## Отрывок для чтения
В тот же вечер, когда мы заказали по второму дайкири, я нашла в себе смелость сказать: «Несите сразу третий». А еще я сказала себе: «Хватит». Хватит притворяться, что мне нравится опера, что я предпочту три часа арий трем часам сериала Fleabag (как раз получится сезон). Я уже вышла из возраста, когда заставляешь себя делать что-то, чтобы понравиться самой себе. Занавес.

По крайней мере, пока. Возможно, когда-нибудь я присоединюсь к театральным рядам одухотворенных женщин в кружевных блузках – если доживу и заработаю хотя бы минимальный капитал одухотворенности. Но до этого у меня есть еще лет 30 беззаботной жизни. А пока я скачала себе на iPhone увертюру из «Кармен». Очень бодрит, знаете ли. Особенно в метро в час пик.

Про мат

В жизни каждого человека рано или поздно (но обычно в районе 30-35-ти) наступает момент, когда он начинает говорить: «Во времена моей юности…» За этим началом может следовать какое угодно продолжение от «…женщины не носили таких трусов» до «…ели не плоды авокадо, а листья». В моем случае продолжение звучит как «…матом столько не ругались».

Мат был оружием запретным, а потому чрезвычайно мощным. Одним вовремя произнесенным матерным словом можно было нарушить душевный покой бесчисленного количества взрослых. Я узнала это в 9-м классе, когда при директоре ляпнула в чем-то провинившимся мальчикам: «Ну все, п****ц вам, мальчики». Я еще не успела начать курить, следовательно, не знала, что слово п****ц значит то, что оно значит. (В нашей школе обмен новостями из мира лингвистики происходил в зоне для курящих за гаражами).

Я навсегда запомнила выражения лиц директора, завуча и физрука – хотя в последнем сложно было заподозрить ранимого интеллигента. Учителя тут же провели со мной беседу. Затем учителя провели беседу с моими родителями. Затем мои родители провели беседу со мной по просьбе учителей. В общем, все побеседовали со всеми до состояния полного физического изнеможения.

В тот день я усвоила важный урок. Матом ругаться нельзя. При взрослых.

## Письменное задание 1
В каком классе, согласно отрывку для чтения об опере и мате, матерное слово было произнесено при директоре?
## Письменное задание 2
Напишите продолжение отрывка для чтения об опере и мате, начав сразу после его последней фразы.
Перечень ниже здесь никак не используется.

## Приложенный перечень

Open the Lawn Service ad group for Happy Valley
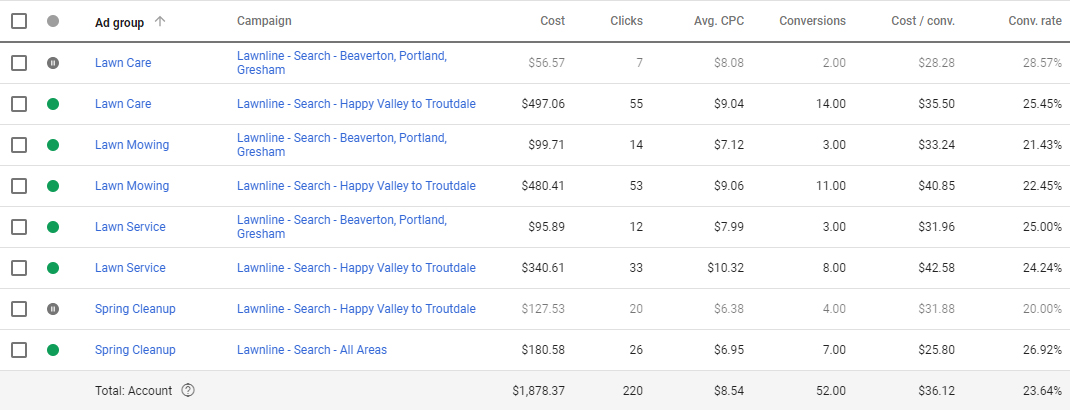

## Письменный ответ 1
В 9-м классе.

## Письменный ответ 2
При ровесниках еще как можно – особенно если ситуация располагает. Например, когда Мишка из «Б» сначала обещал, что пойдет с тобой на дискотеку на День святого Валентина, а потом пошел с Надей из «В». Ну вот как еще эту ситуацию назвать? Только п****ц.

Спорадическое использование мата было еще и удобно. Подруги моментально понимали, что если уж ты употребила не банальную «хрень» или не старомодную «жопу», а самый настоящий «п****ц», значит, все серьезно. И относились к тебе с повышенным вниманием, подавая сигарету и банку апельсинового «Хуча» с той же скоростью и профессионализмом, с которыми стюардессы подают кислородную маску пассажиру, потерявшему сознание в полете.

Не представляю, что такого должна сказать современная девушка своим подругам, чтобы они поняли, что все серьезно. Потому что «п****ц» она употребляет в среднем 150 раз в сутки.

Мат из разряда запретных слов перешел в разряд слов-паразитов и междометий. Редакция журнала MAXIM, в котором я много лет проработала, располагалась рядом с несколькими факультетами Высшей школы экономики. Если вы вдруг не в курсе, это весьма неплохое учебное заведение, в котором учатся действительно прекрасные дети. Один из факультетов окончил мой брат, так что я знаю, о чем говорю. То есть это не просто московская молодежь, это изюминка сливок московской молодежи. И как же матерится эта изюминка!

Уши не просто вянут, они сворачиваются внутрь. Я постоянно сталкиваюсь с этими стильно и по-европейски одетыми ребятами в различных заведениях, раскиданных по району. Иногда они обсуждают Фейхтвангера, иногда дифференциальное уравнение в частных производных. Но, что бы они ни обсуждали, они матерятся. Такое впечатление, что с каждым из них Фейхтвангер поступил в десять раз хуже, чем со мной Мишка. А это, поверьте, невозможно.

И вот я стою позади очереди из матерящегося будущего страны и чувствую, что вот-вот, еще чуть-чуть и я скажу им: «Ребята, ну зачем вы так? Зачем столько мата? Ведь это вас не украшает, не делает крутыми. Это засоряет ваш язык и ваши мозги». То есть превращусь в ту самую тетечку, которая подходила к нашей компании в самый разгар веселья и пыталась притушить костер юности своими нудными нравоучениями. Обычно все вежливо отводят глаза, но стоит ей отвернуться, как компания взрывается праведным смехом. Незавидная участь, но, очевидно, таков природный цикл.

Но самое смешное, когда мат пытаются включить в свою повседневную непринужденную речь мои ровесники. Те самые, для которых мат был так же запретен, как и для меня. Выглядит это каждый раз неловко, будто человек пытается заново научиться ездить на скейтборде.

В таких случаях я вежливо улыбаюсь и не позволяю мышцам на лице дергаться – искусство притворства я освоила в совершенстве. Те несколько раз, когда меня спрашивали, не тик ли у меня, не считаются.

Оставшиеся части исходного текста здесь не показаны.